Yes, I’ve read the thread and the link. I doubt you’ve understood what it’s saying or bothered to look any further.
Here’s an extract from the CPS guidelines on non-fatal strangulation or suffocation:
Section 75A(2) SCA 2015 provides a statutory defence for A to show that B consented to the strangulation or other act. However, this is a limited by section 75A(3) SCA 2015 which states the defence does not apply if:
- B suffers serious harm as a result of the strangulation or other act, and
- A either –
- intended to cause B serious harm, or
- was reckless as to whether B would suffer serious harm.
The legislation goes on to provide a definition of ‘serious harm’ in section 75A(6) SCA 2015 as:
- grievous bodily harm (GBH) within the meaning of section 18 of the Offences Against the Person Act 1861,
- wounding within the meaning of section 18 of the Offences Against the Person Act 1861, or
- actual bodily harm (ABH), within the meaning of section 47 Offences Against the Person Act 1861.

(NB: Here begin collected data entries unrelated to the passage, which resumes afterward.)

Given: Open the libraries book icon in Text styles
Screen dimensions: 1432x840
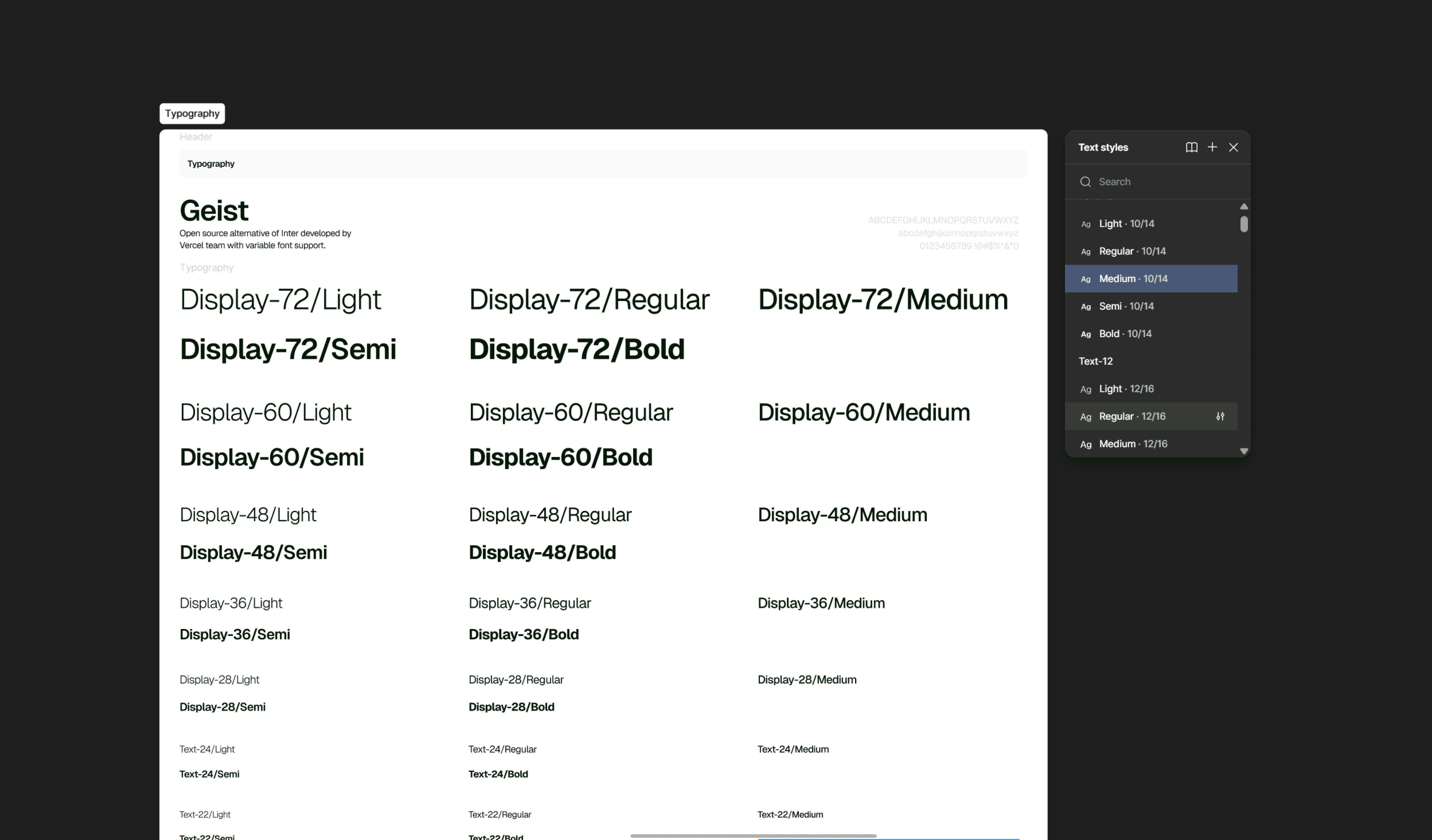Looking at the screenshot, I should 1192,147.
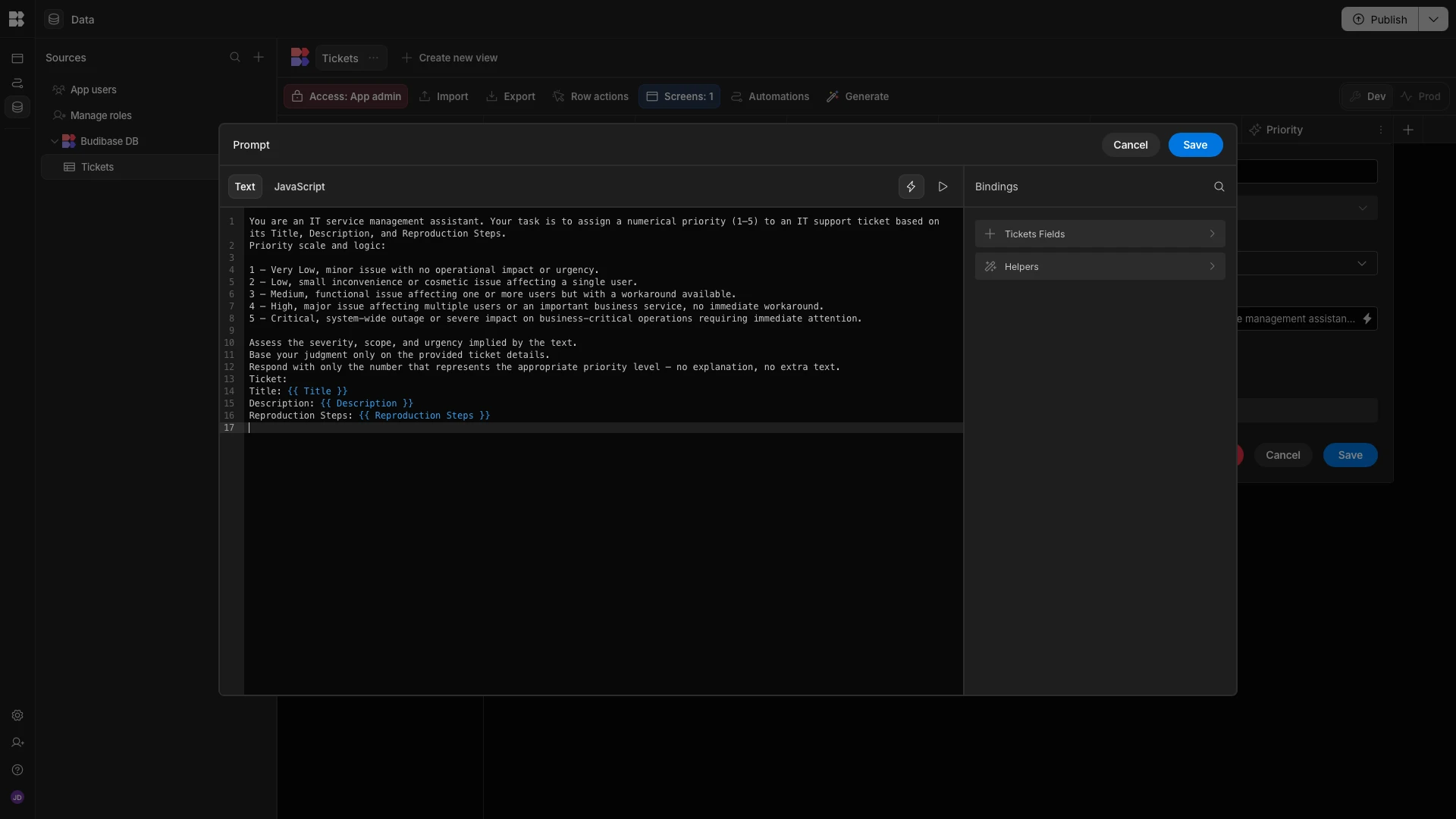Search bindings with the magnifier icon
The height and width of the screenshot is (819, 1456).
[x=1219, y=187]
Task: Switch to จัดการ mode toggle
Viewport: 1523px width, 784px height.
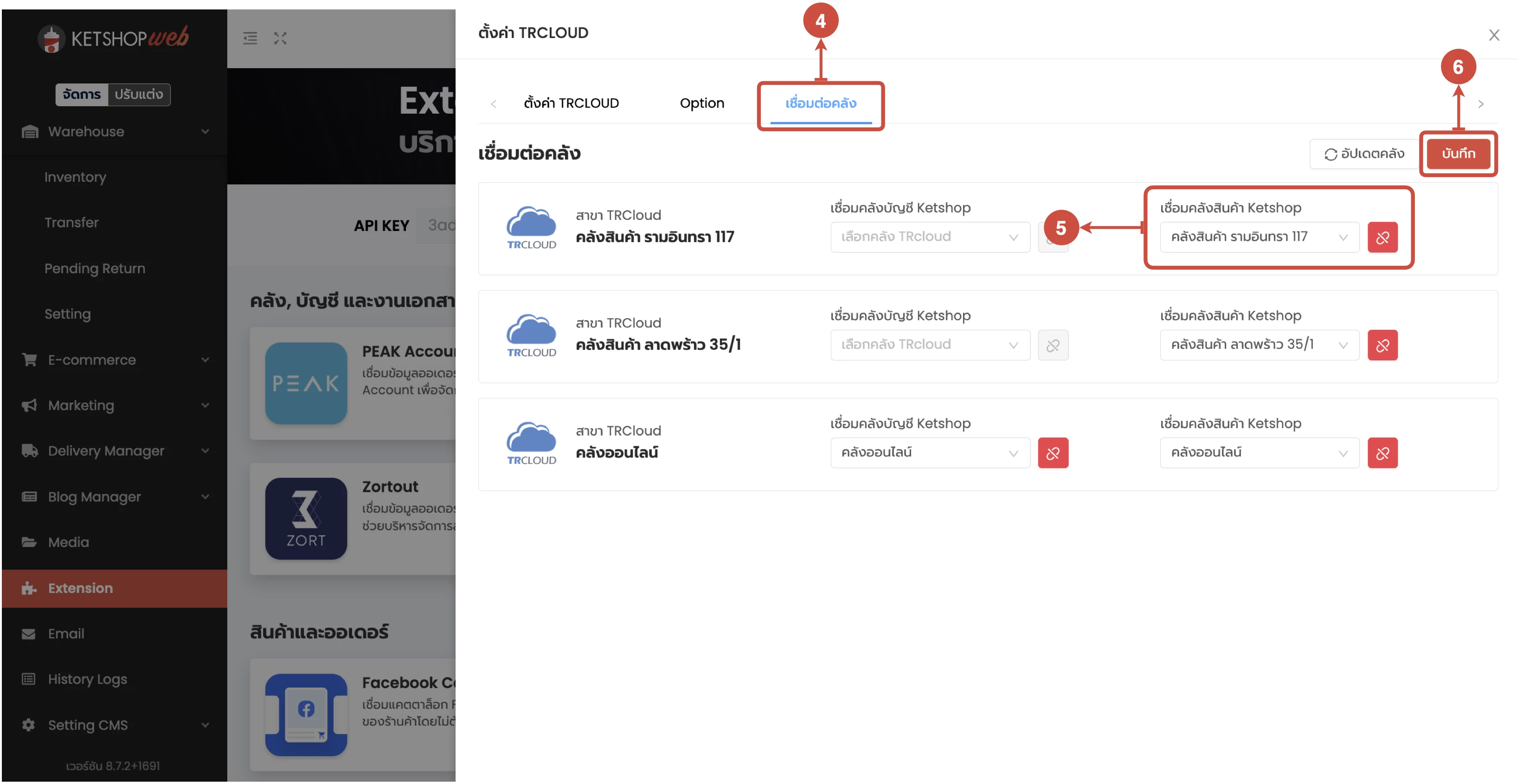Action: pyautogui.click(x=82, y=95)
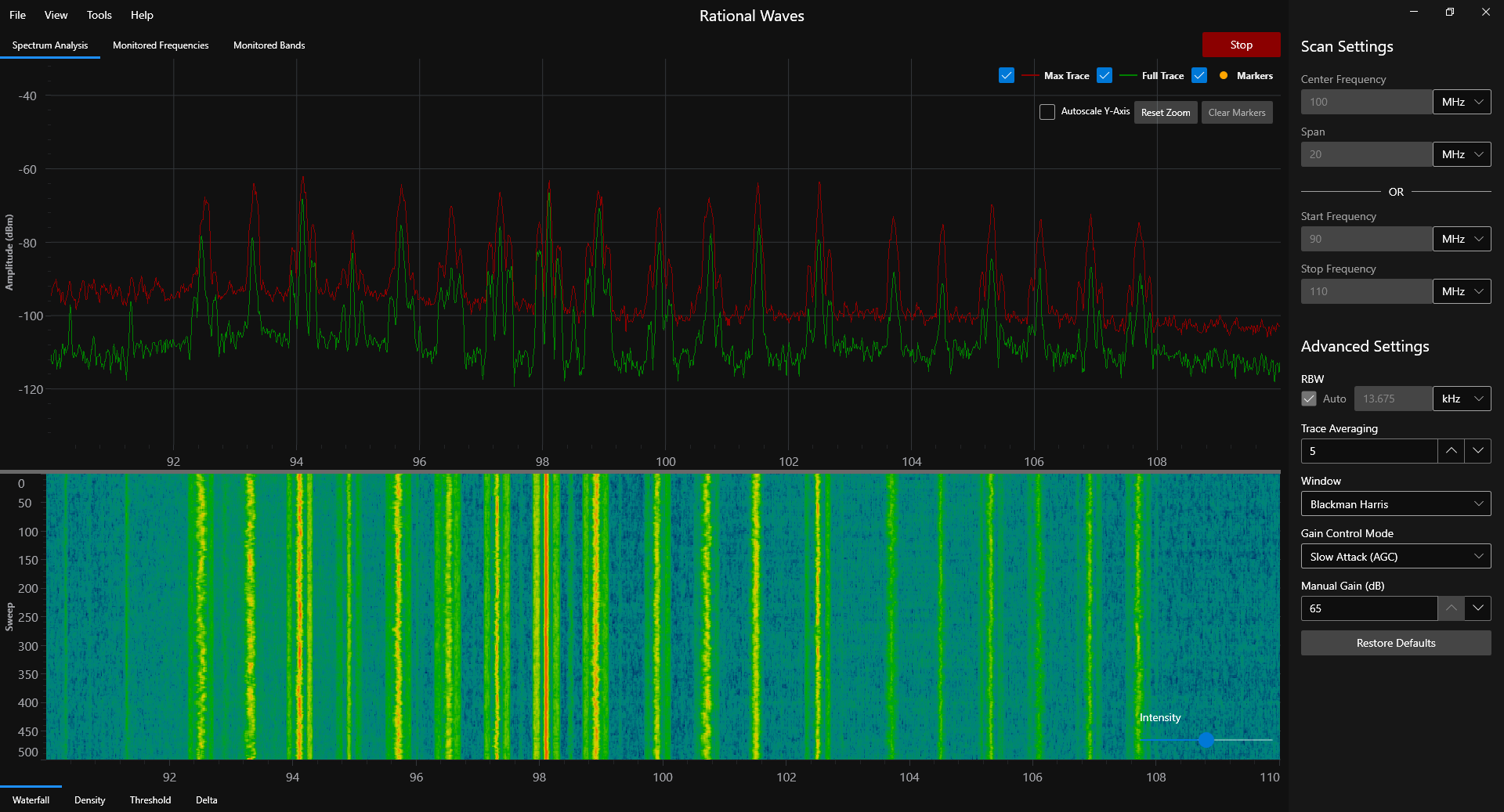Image resolution: width=1504 pixels, height=812 pixels.
Task: Click the Trace Averaging down arrow
Action: 1479,451
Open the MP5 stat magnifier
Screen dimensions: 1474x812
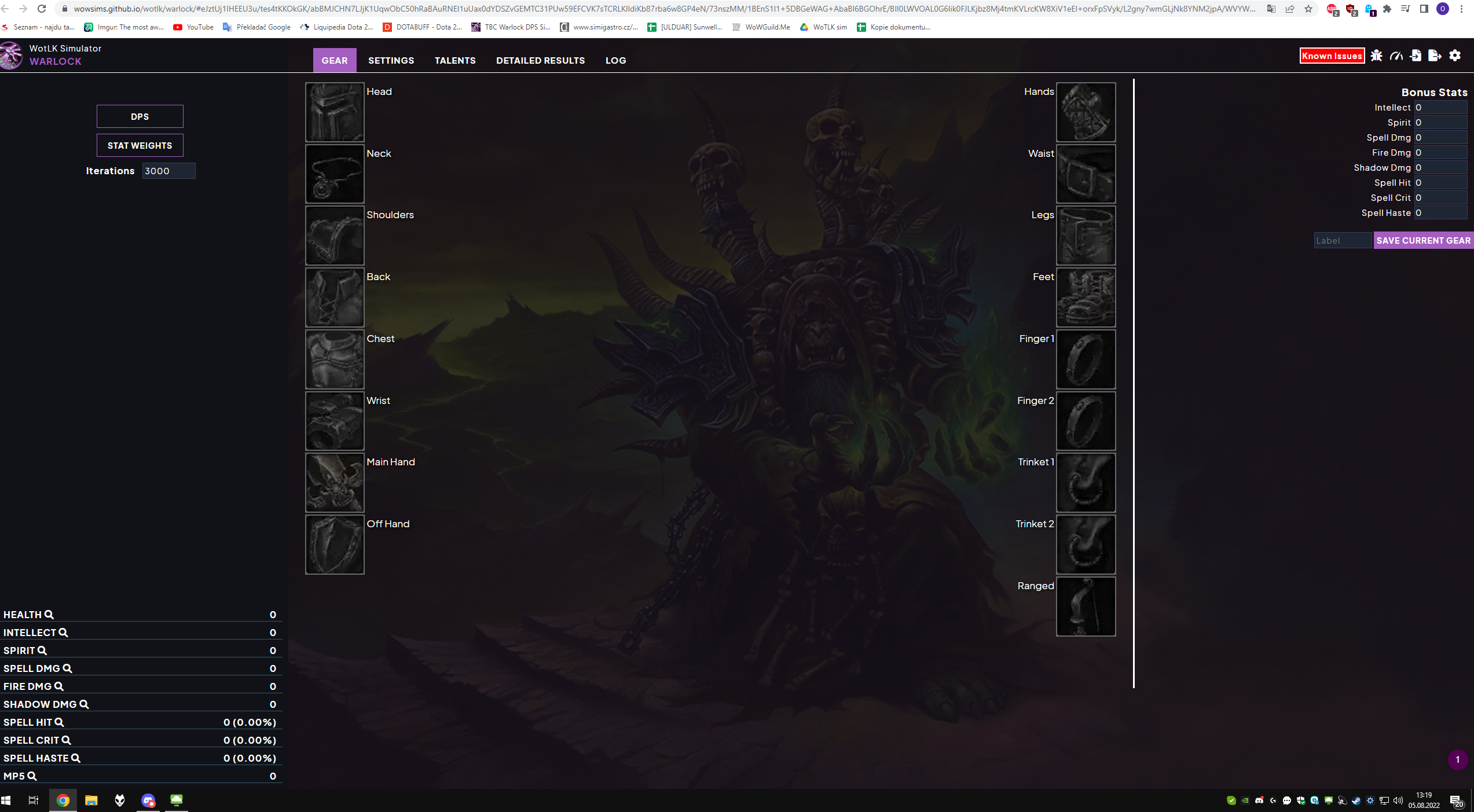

This gives legislative effect to the decision in R v Brown [1993] UKHL 19 which decided that consent by the victim to the infliction of any injury amounting to ABH, unlawful wounding or GBH did not provide a suspect or defendant with a defence save in special circumstances.
So there’s nothing unlawful about consensual choking. What a person can’t do is consent to be seriously harmed. But that was the law anyway. And the law already prohibited battery, ABH, GBH etc.
What the government did - quite rightly - was to make clearer that the existing law applies to strangulation/suffocation as well as to acts of striking, burning and so on.
And there is not and never has been a ‘defence’ of rough sex, unlike, say, self-defence or loss of control (a partial defence).
The rough sex ‘defence’ is an argument on the facts, not a defence. And even if it succeeds (and like you I hope it fails every time) it would reduce an offence of murder to manslaughter- because intention to kill is absent - not defeat any homicide charge.